Even though I still consider puddings and chocolate among best foodgroups on earth, I've reassessed my cooking personality and consumption persona from time to time. "What haven't I tried?" and "what kills my tummy?" are an oft head- to gastro dialogue, resulting in a health trek that is lasting longer than I thought it would. I've tried-tested my way into many kitchen blunders experiments starring hero wonderfood.  Epic failing and to everyone's dismay, it was worst when trying to submerge it in basic Indian curries. However, quinoa did exceptionally well in bowls of salad, steamy soups and, even bulking up a new love, the green smoothie (no ewwws, it really works!).  Though I kept at aiming for an above and beyond, a route, maybe of ground patties, with an ever so slight touch of certain Indian notes, more to the cutlet tune here, maybe here. My discovery was also fuelled by the desperateness for an addition to (ahem) BFMK's virtually nonexistent "healthy recipe" archive too. Between you and me, please.

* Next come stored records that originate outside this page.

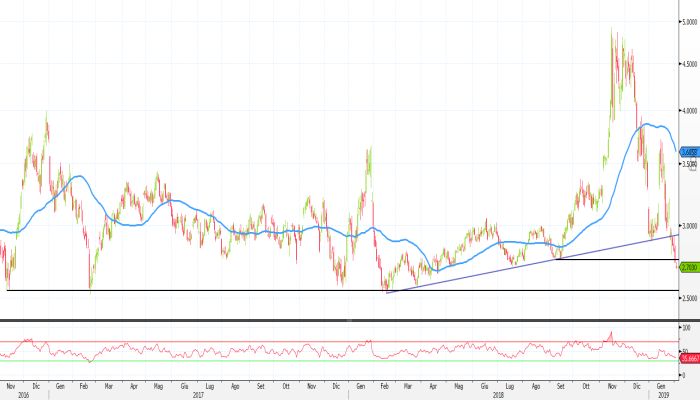700x400 pixels.
Task: Click the 2.5000 price axis label
Action: tap(690, 298)
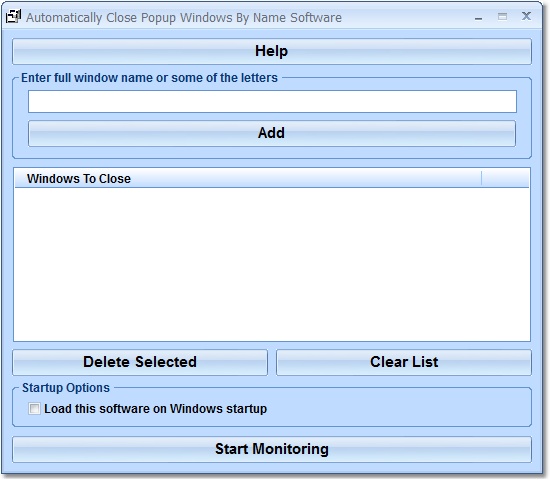This screenshot has width=550, height=481.
Task: Begin with the Start Monitoring button
Action: coord(272,449)
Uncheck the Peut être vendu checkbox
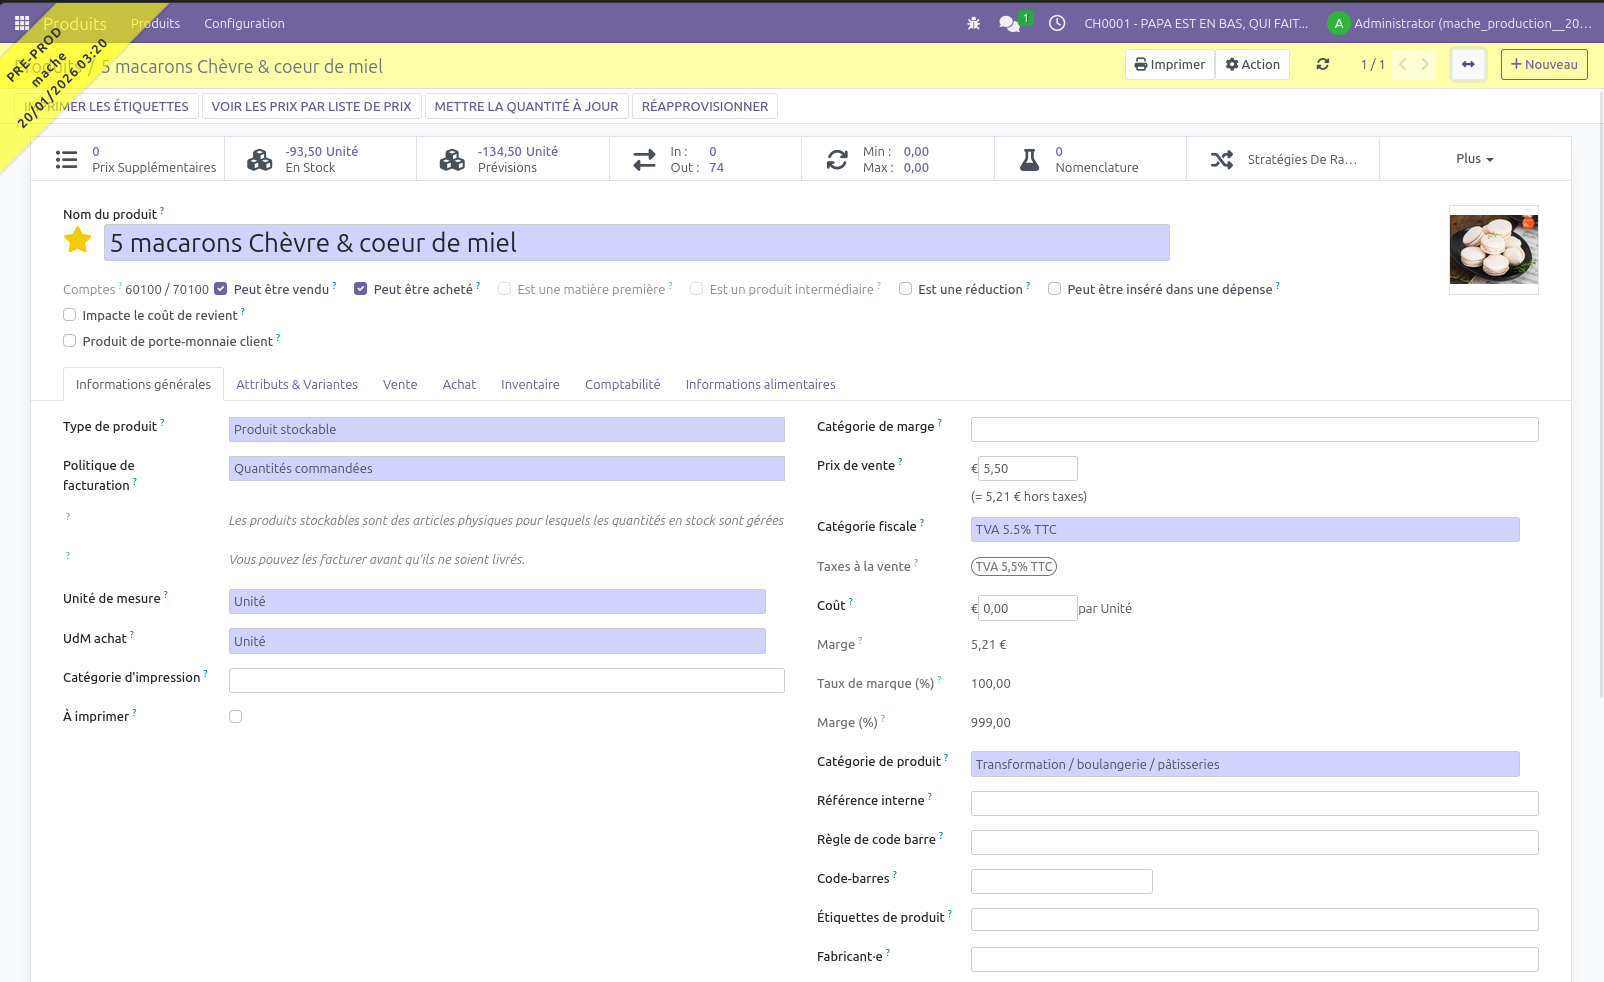Viewport: 1604px width, 982px height. [221, 289]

With plumped quinoa globules acting as key ingredient, I chose element number two, which of course had to be of equally salubrious nature, though more familiar. Coming from the house of legume, are the delightful chickpeas, mentioned otherwise as garbanzo beans. They help in bringing fantastic nut-buttery taste to my cutlet patties. Super charged with fiber, these hefties add an almost meaty appeal, and phenomenal fill potential. I season and sautee them for more pronounced flavor, a must before they  pulp into a hummus-like existence.

And it does not stop here, a good handful of green spinach contributes to the third part of this powerfood chronicled saga; a veritable three in one and converging trio of superpowers, kind of like a scene from the Avengers, donchathink?  Powerful mission to carry out a patty all for your good. Can it be more noble than that?

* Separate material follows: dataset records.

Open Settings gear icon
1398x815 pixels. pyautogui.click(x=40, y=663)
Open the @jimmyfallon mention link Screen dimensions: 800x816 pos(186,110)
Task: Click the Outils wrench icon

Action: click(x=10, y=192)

The simpleness of zipping all but the quinoa goes tremendously well, after which then your hands take over in free forming the cutlet-y rounds. It's those chickpeas that provide silken  glue holding much of the body together. Grained breadcrumbs further in the bulk and bind, whipping up any excess moisture to create splendidly textured, firmed up forms.

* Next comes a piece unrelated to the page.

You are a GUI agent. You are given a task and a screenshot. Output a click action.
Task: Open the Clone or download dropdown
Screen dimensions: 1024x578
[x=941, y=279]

The greater- than- garden- variety- of -good then takes you on an insane firstbiteexperience. Reflecting on my own tastings, this is one of the best possibilities for quinoa ambitiousness I've truly experienced. Shallow fried to crunch makes this pseudocereal come another level, taking high fritterlike experience to a very fine package.

Young humans of this house were in full-blown awe of their new favorited snack, where every two bites elicited "yum!" and "wow!" from their cutlet brimming mouths. Did I fail to mention that these people weren't enlightened on the quinoa part, were even spared the typical good- for- you- so-eat (!) rendition? Coming from their childlike and fussy points of view, you know, healthful = torture (weren't we all there once?), had me seriously rethink the repercussions of hitting up recipe technicalities to their blank, but happy minds. Especially on watching them earnestly fill afterschool gullets, begging too for next day lunchstash, who was I to spoil a good thing? (Shhh!)

The cilantro-ed up yogurt, or raitha, makes it complete, lending soft tang and a beautifully perked up finish. I highly suggest you mix the yogurt first before you encroach on patty making.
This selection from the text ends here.